In fact letting her go with a smilre on your face just might save your marriage.

Chick dig confident guy, so wish your old lady the best and start emotionally distancing your self....no more " I love yous" stop doing thing for her.

In fact help her get her independence ASAP by seperating your money and divide your assets.

Start bring home boxes and help her pack...what sucks is your old lady thinks you will be the one to leave ha ha ha....she wants out then she leaves....get those boxes and start spreading them all over the house. Start helping her pack with a smile.

Be warned she won't like how easy you are letting her go...but then again why in the hell would you want to share your wife.


And trust me ...currently you are sharing your wife...you have been replaced.

Begging and crying for this marriage will doom it!

Again chicks dig confident guys!


----------



## GusPolinski (Jan 21, 2014)

She's probably cheating. If you want to find out for sure, answer this question...
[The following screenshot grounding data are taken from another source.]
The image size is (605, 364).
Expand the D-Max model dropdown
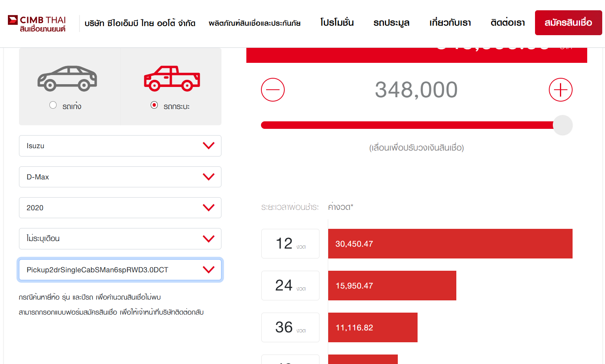coord(120,177)
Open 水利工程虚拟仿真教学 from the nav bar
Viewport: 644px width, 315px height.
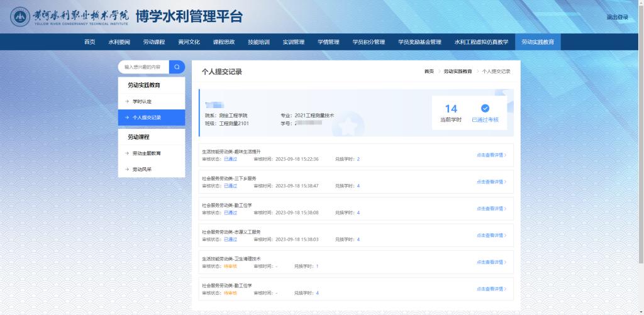[x=481, y=42]
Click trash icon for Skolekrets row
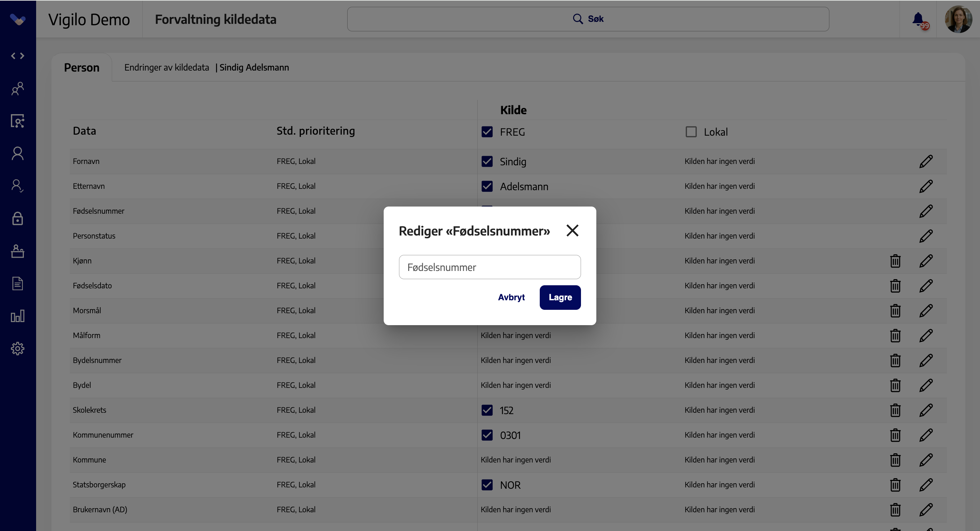 [895, 410]
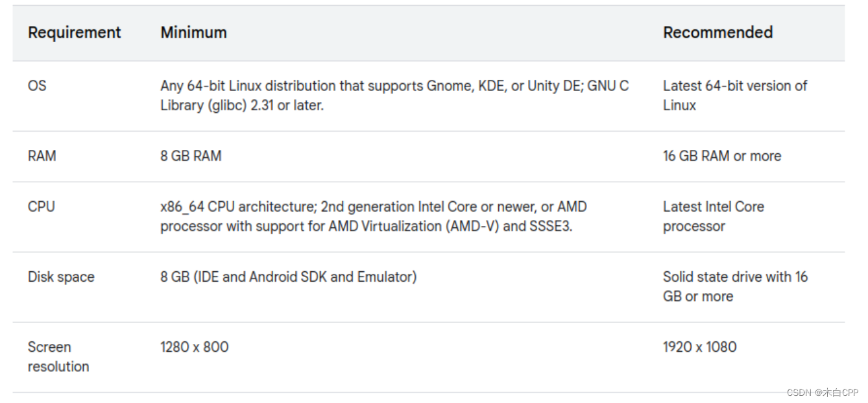Click the 8 GB RAM minimum cell

[x=191, y=156]
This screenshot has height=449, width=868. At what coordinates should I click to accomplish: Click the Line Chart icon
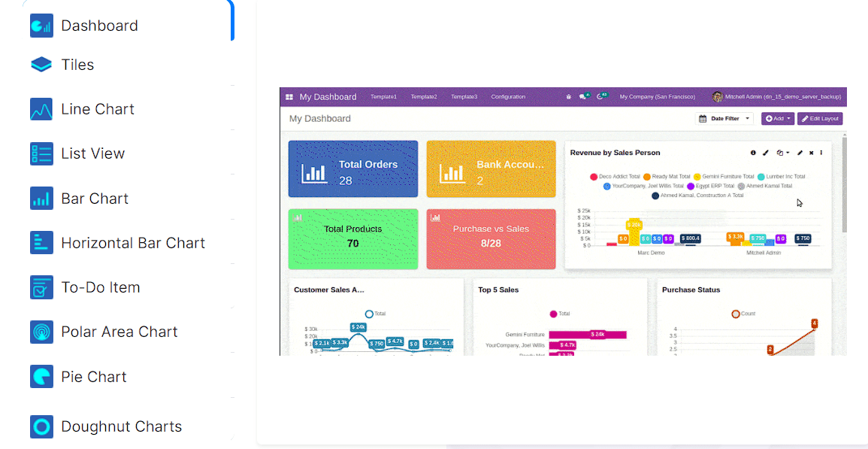(x=41, y=109)
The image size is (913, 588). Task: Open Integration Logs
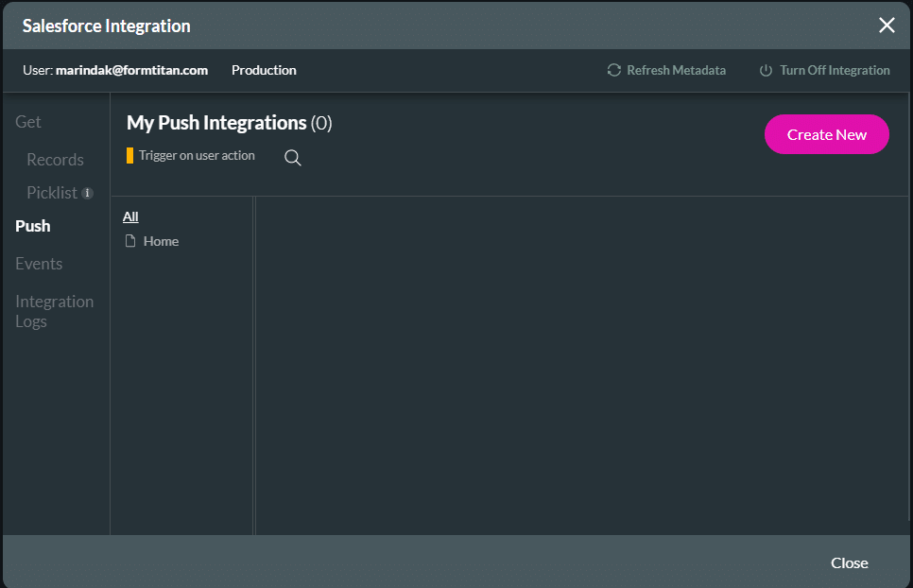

_What kind of phone does she use?_


----------



## Arioch (Jul 9, 2013)

Its an iPhone. Not sure what generation.


----------



## Baablacksheep (Aug 29, 2013)

There's really only 1 reason for her to keep her phone from you: because she's doing stuff on it she knows you won't like if you found it. Who are her friends ? Are they married ? Single ? The people she's hanging with will have a bigger influence than you think. I totally agree that begging, pleading, etc. will only push her further away. Own the problems in your marriage that you are responsible for, that's really all you can do. If there's goodwill left in her heart, she should[eventually] respond to that. If not , at least you can know you did all you could to work it out. 
BTW, if she's talking to another man the above advice won't work. I'd do my level best to find out what's going on on her phone.


----------



## Ceegee (Sep 9, 2012)

GusPolinski said:


> She's probably cheating. If you want to find out for sure, answer this question...
> 
> _*What kind of phone does she use?*_


This should be your signature Gus.


----------